The partnership between Norman Hugh Seabrook (12 January 1906-9 September 1978) and Alan Fildes (1909–1956) was formally established in 1936, and was amongst the few in Victoria to show an influence of European modernism. By applying and adapting European modernist design principles to a broad range of civic, industrial, commercial and residential buildings, Seabrook and Fildes played a primary role in the dissemination of modernist architecture in Victoria. The practice operated as Seabrook, Fildes and Hunt from 1955 up until Fildes death in 1956, carrying on as Seabrook, Hunt and Dale until Norman Seabrook's retirement in 1976.
Norman Hugh Seabrook was born in the Melbourne suburb of Northcote in 1906. He received his education at Brighton College, Wesley, and Hassets Commercial College Prahran, and gained his Architectural articles working for A.R. Barnes in 1924-26. He continued his studies at the University of Melbourne Architecture Atelier from 1927–31, before working for 18 months in Britain and travelling in Europe, possibly gaining first-hand experiences of the Dutch Functionalists and working on projects influenced by them in Britain. On his return to Melbourne in 1933 he won the competition to design the new Mac.Robertson Girls' High school, which he completed with the assistance of Alan Fildes, who he entered into partnership with in 1936. The partnership ended in 1956 with the death of Fildes. Seabrook taught briefly at the University of Melbourne in the 1950s, and continued practicing as Seabrook Hunt and Dale until his retirement in 1976. He died two years later in 1978.
Alan Fildes was born in the Melbourne suburb of Richmond in 1909. He studied modelling, architecture, construction and carpentry at Brighton Technical College. He received his certificate of architectural registration while working for Oakley and Parkes in 1933. By 1936 he had entered into practice with Norman Seabrook, Seabrook as the main designer, Fildes managing the projects and running the office. Alan Fildes died in 1956 at the age of 47.
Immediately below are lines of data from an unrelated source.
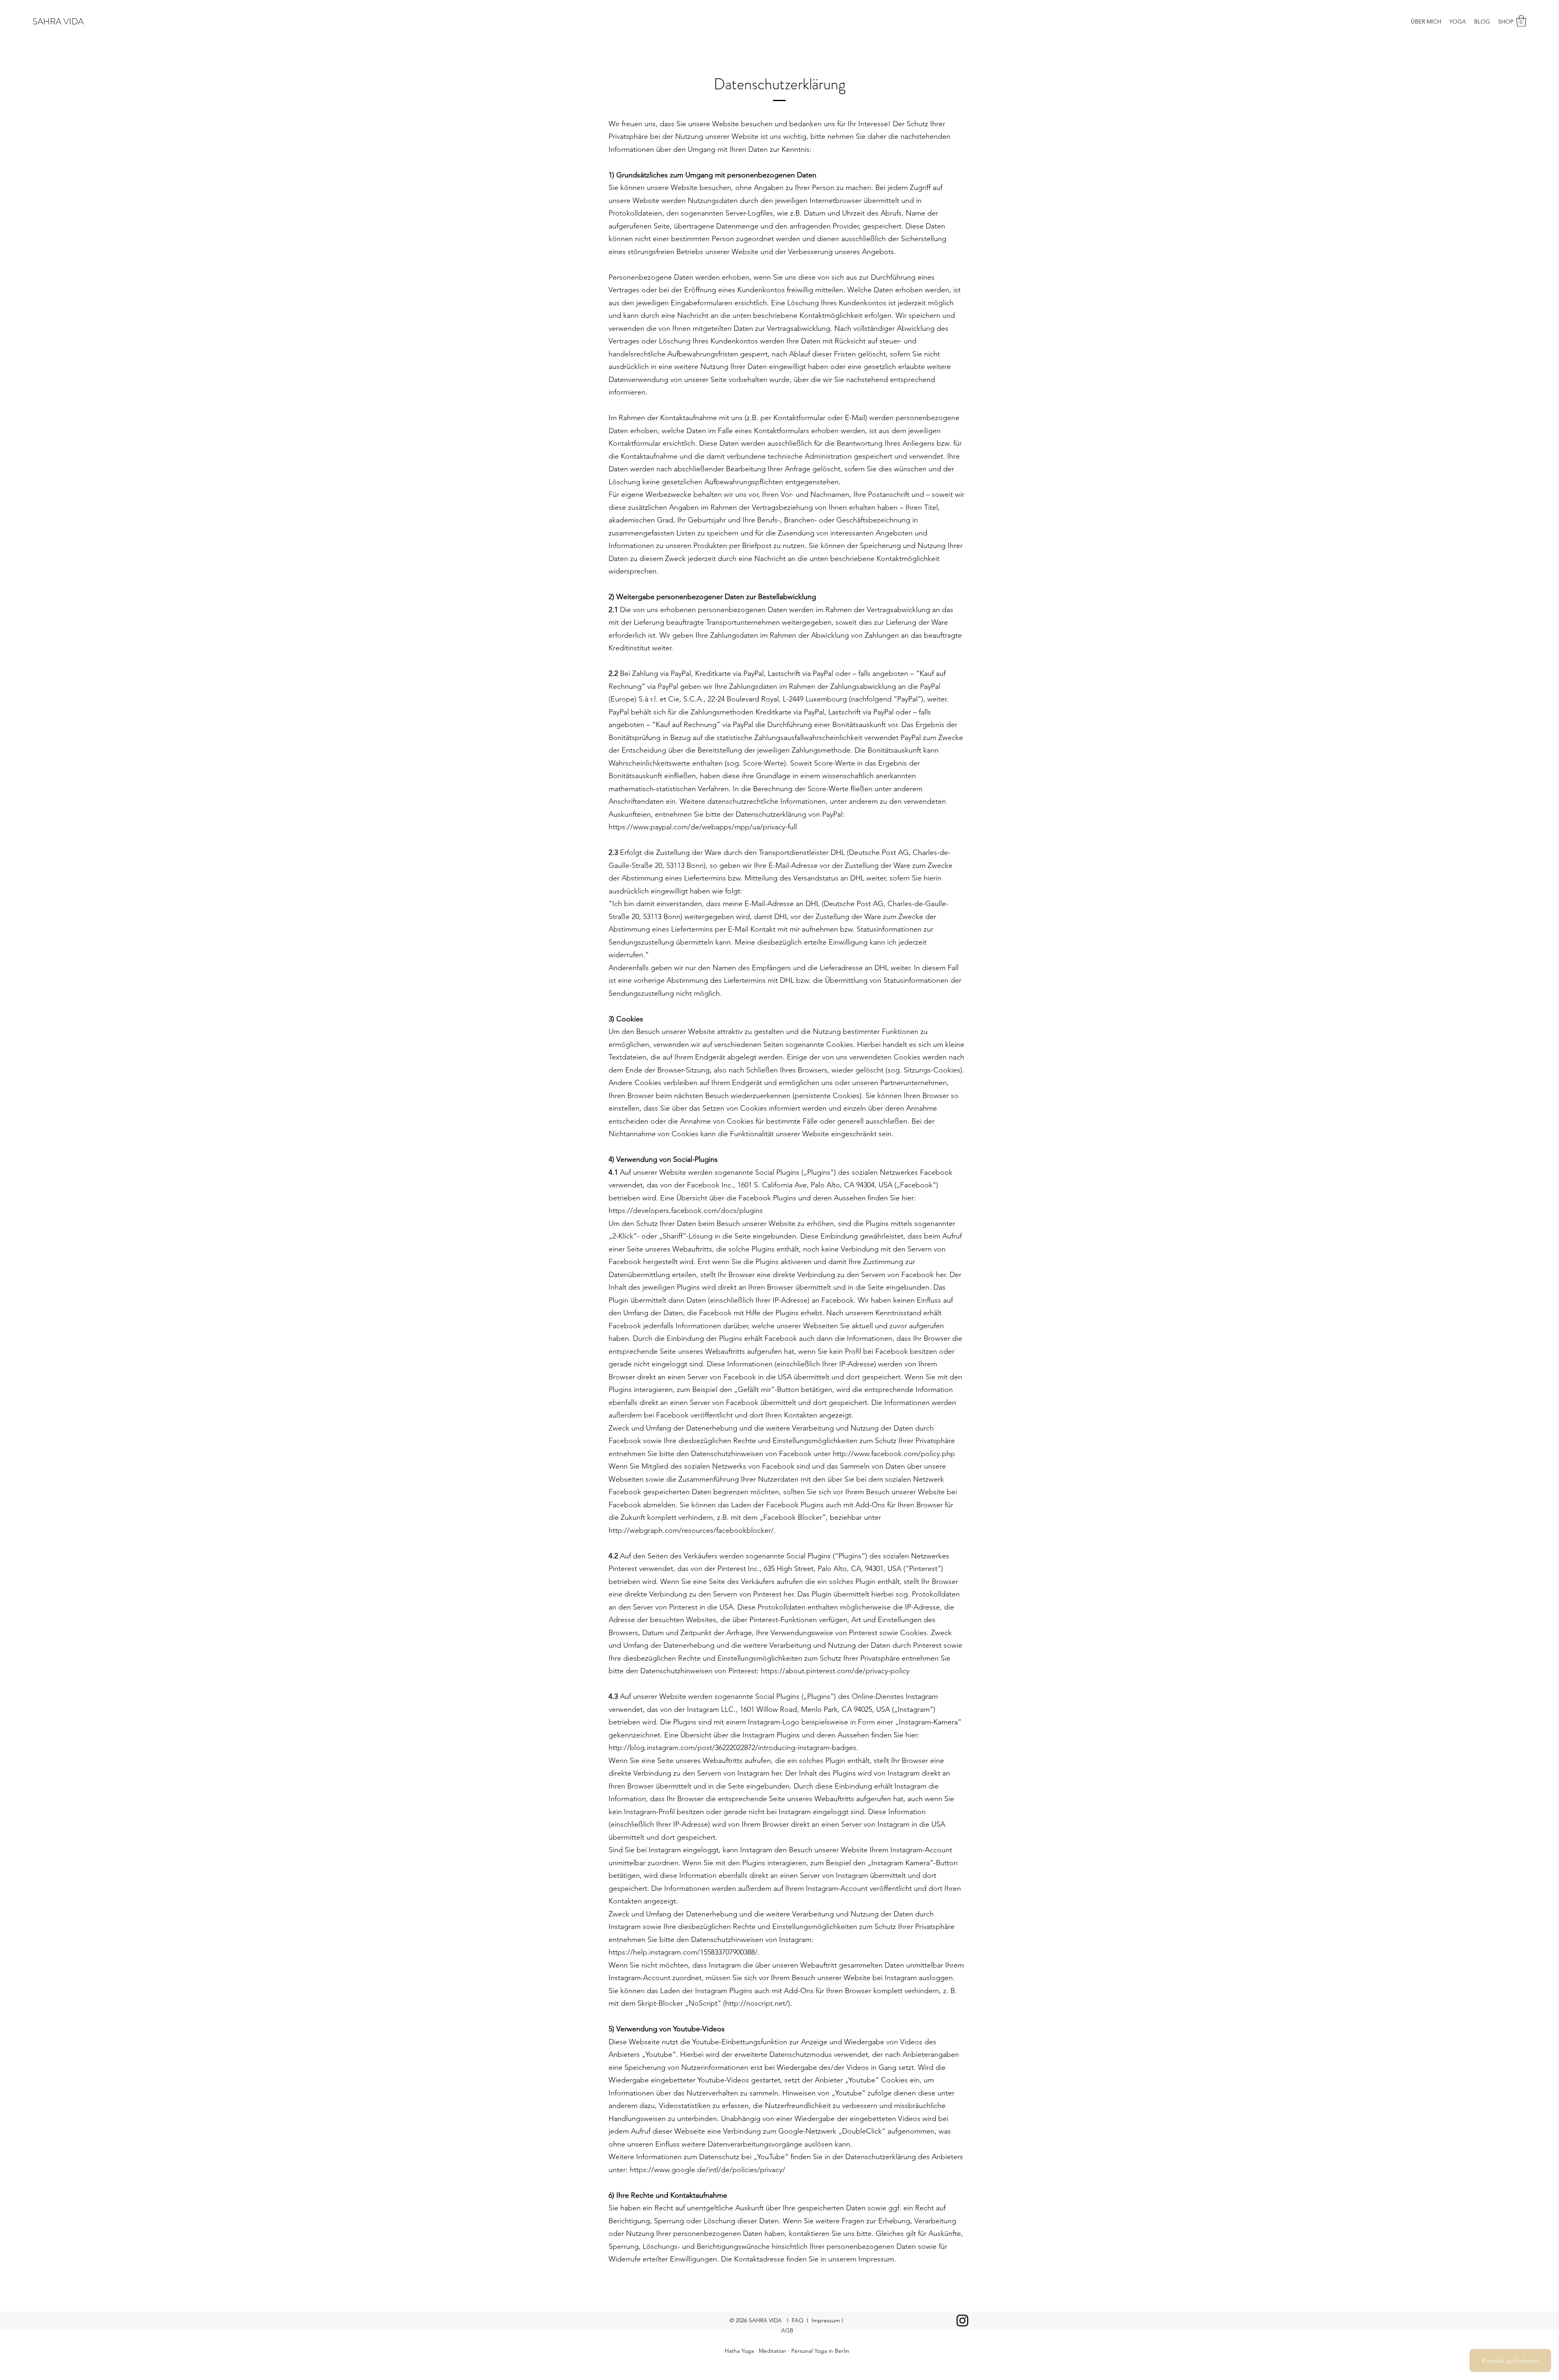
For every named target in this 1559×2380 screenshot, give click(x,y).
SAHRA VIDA (58, 21)
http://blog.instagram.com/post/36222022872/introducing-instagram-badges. (733, 1747)
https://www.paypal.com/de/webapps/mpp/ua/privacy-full (703, 826)
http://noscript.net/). (758, 2003)
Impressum (827, 2320)
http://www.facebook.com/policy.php (894, 1453)
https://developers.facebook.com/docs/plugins (686, 1210)
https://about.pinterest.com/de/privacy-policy (835, 1670)
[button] (1521, 21)
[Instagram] (962, 2320)
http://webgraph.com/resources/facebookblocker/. (692, 1530)
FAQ (797, 2320)
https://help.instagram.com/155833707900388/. (684, 1952)
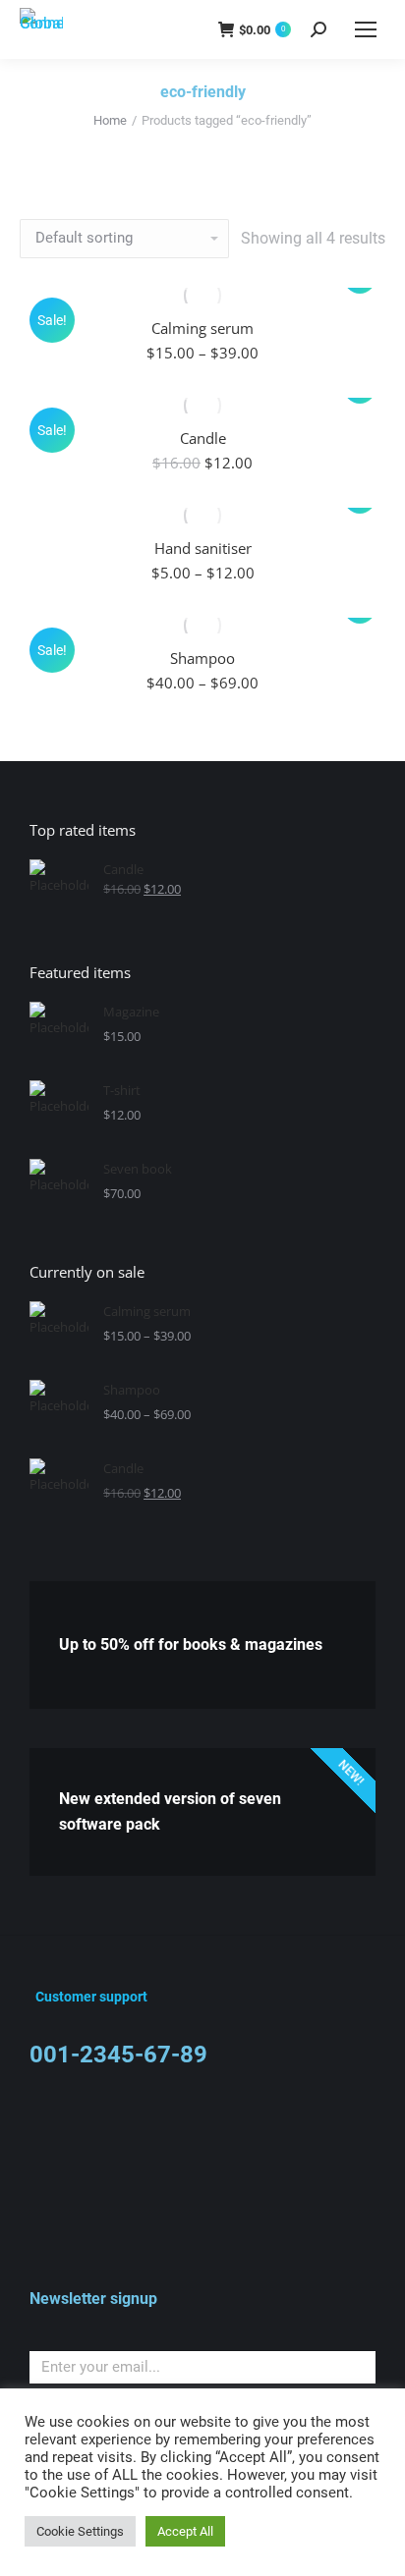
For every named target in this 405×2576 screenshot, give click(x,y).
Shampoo (202, 658)
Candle (203, 438)
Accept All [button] (185, 2531)
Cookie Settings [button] (80, 2531)
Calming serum (202, 328)
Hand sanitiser (203, 548)
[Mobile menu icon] (365, 29)
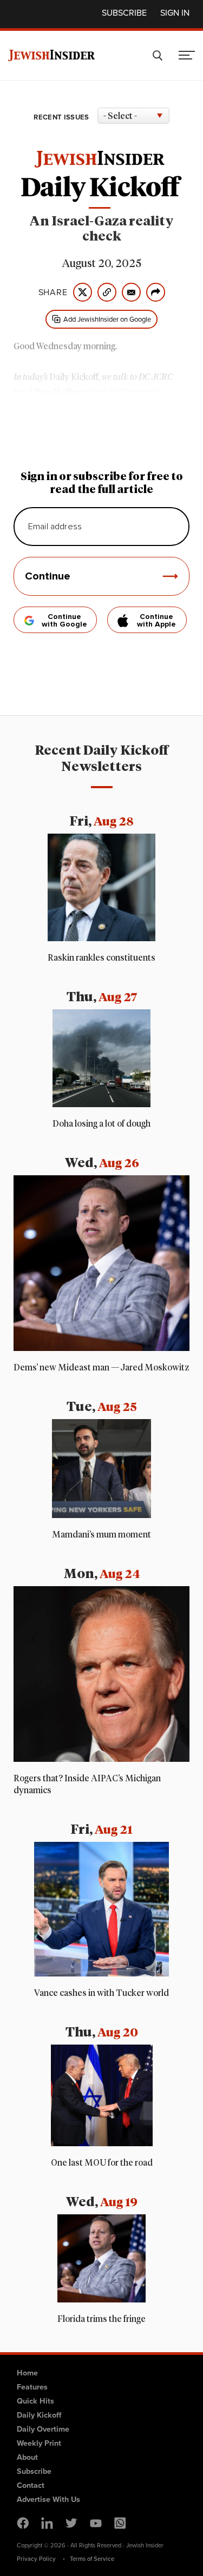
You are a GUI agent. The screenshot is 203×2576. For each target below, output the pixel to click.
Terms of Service (92, 2558)
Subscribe (124, 13)
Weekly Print (39, 2443)
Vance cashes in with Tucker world (101, 1993)
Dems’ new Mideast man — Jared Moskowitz (101, 1367)
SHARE (53, 292)
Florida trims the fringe (101, 2319)
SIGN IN (174, 13)
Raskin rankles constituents (101, 958)
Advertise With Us (48, 2499)
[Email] (131, 292)
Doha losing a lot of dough (101, 1124)
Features (32, 2387)
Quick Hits (35, 2401)
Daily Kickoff (39, 2415)
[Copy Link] (106, 292)
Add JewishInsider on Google (107, 319)
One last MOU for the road (102, 2163)
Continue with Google (64, 620)
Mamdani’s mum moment (101, 1534)
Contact (30, 2485)
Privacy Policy (36, 2558)
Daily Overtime (43, 2429)
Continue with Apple (156, 620)
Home (27, 2373)
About (27, 2457)
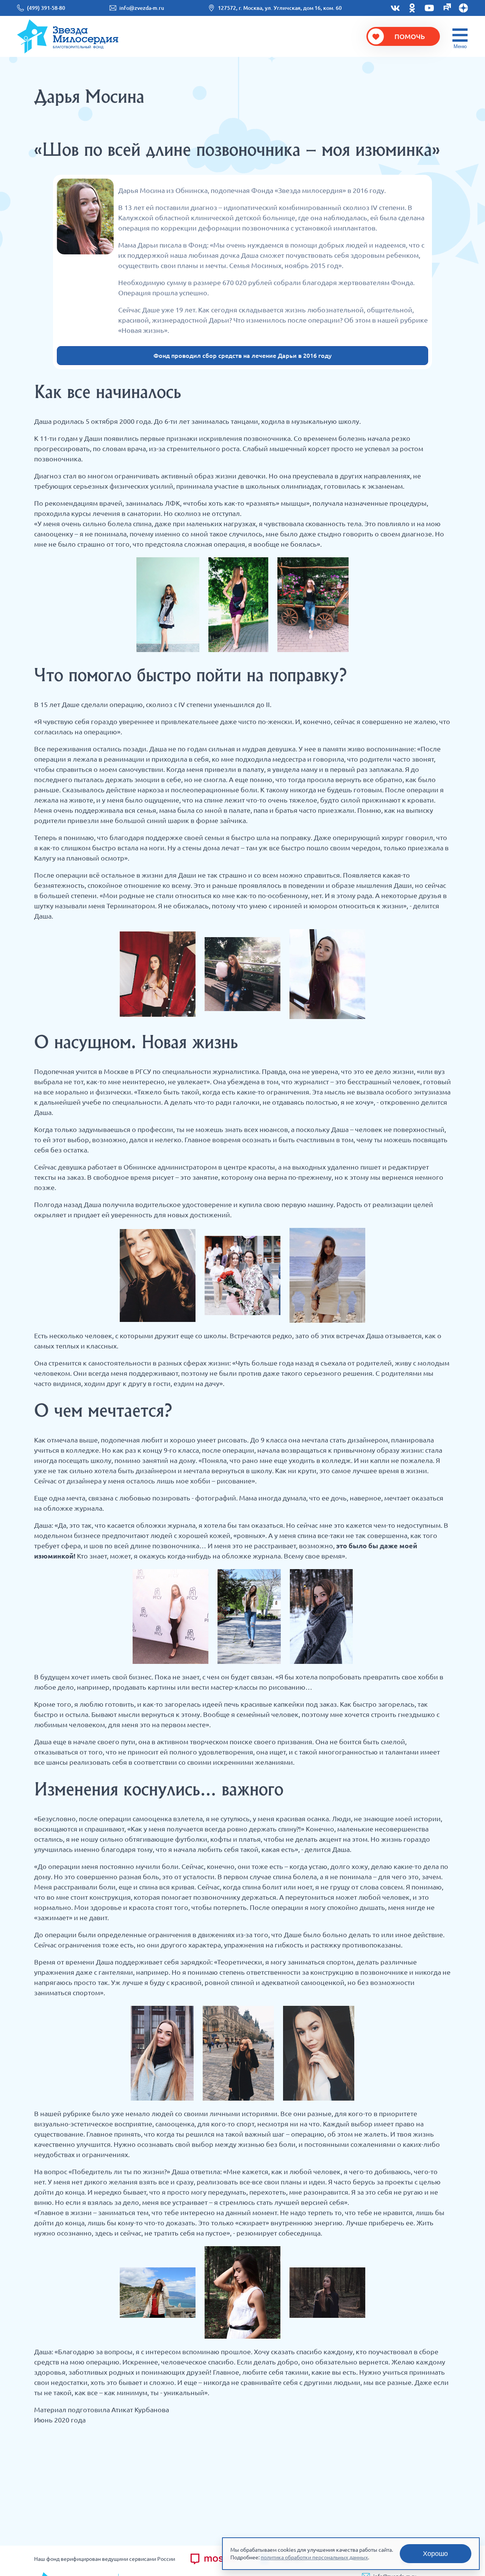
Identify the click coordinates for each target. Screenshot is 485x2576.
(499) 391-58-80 (46, 8)
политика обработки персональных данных (314, 2557)
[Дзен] (463, 8)
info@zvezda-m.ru (141, 8)
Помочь (409, 36)
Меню (460, 46)
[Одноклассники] (412, 8)
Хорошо (435, 2553)
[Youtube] (429, 8)
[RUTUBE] (446, 8)
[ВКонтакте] (395, 8)
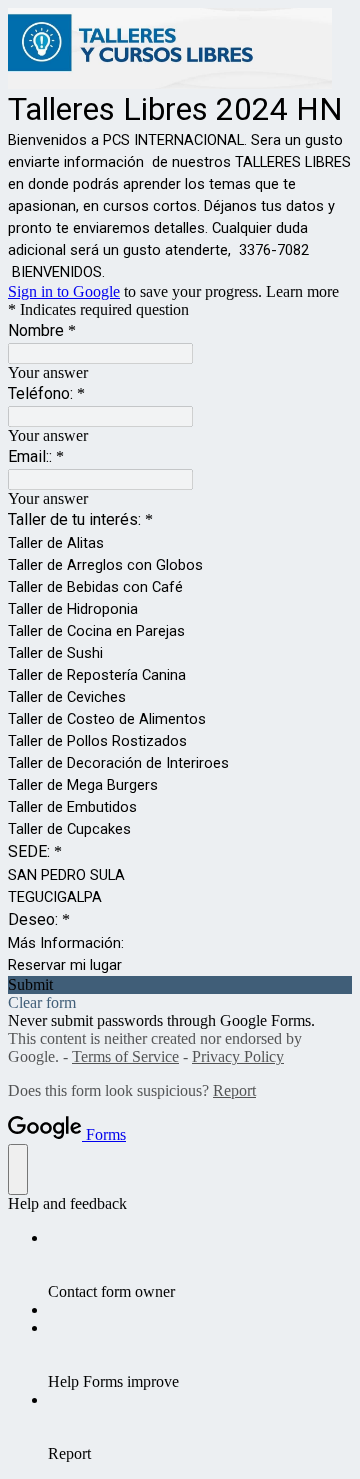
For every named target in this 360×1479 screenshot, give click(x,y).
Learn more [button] (302, 291)
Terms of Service (125, 1056)
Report (234, 1090)
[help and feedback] (18, 1169)
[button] (180, 985)
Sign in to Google (64, 291)
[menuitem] (200, 1265)
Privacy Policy (238, 1056)
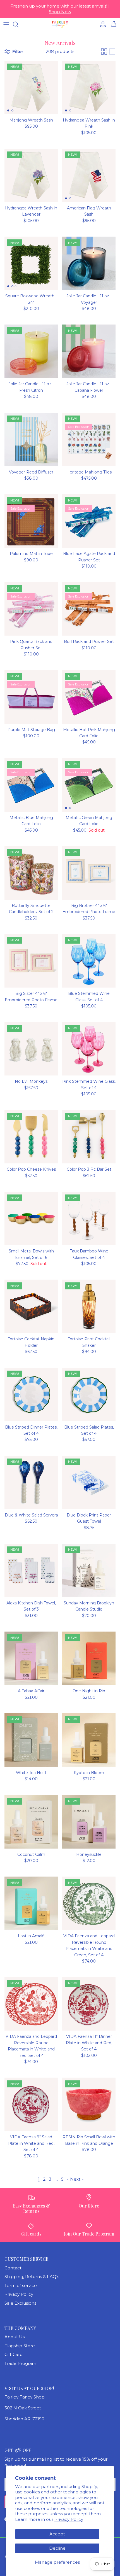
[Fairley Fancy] (60, 24)
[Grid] (104, 51)
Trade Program (20, 2363)
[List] (112, 51)
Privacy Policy (68, 2519)
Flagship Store (19, 2345)
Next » (76, 2179)
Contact (12, 2268)
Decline (57, 2548)
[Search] (18, 24)
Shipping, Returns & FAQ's (31, 2276)
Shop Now (60, 11)
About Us (14, 2336)
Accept (57, 2534)
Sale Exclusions (20, 2303)
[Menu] (6, 24)
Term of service (20, 2285)
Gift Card (13, 2354)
Amongst the office staff of Seabrook & Fildes was Russian-born architect Anatol Kagan (1913-2009), who worked there in the late 1930s and later became a prominent practitioner in his own right.
Mac.Robertson Girls' High school was constructed in 1933-34 to Norman Seabrook’s competition-winning design. It remains one of the first and best examples of Modernist architecture in Melbourne and was said by Robin Boyd to have signalled ‘the 1934 revolution’ of Victorian architecture. Influenced by Dutch Architect Willem Marinus Dudok’s Hilversum City Hall, the school was arranged in a functionalist manner, breaking the program down into series of intersecting cream-brick volumes according to De Stijl principles, interrupted by large strips of red-framed windows and blue-glazed window sills. The building was a radical departure from school buildings of the time, even including a rooftop classroom, and was the first Willem Marinus Dudok inspired building designed by Seabrook, the principles of which would be repeated and adapted through much of the practices later work.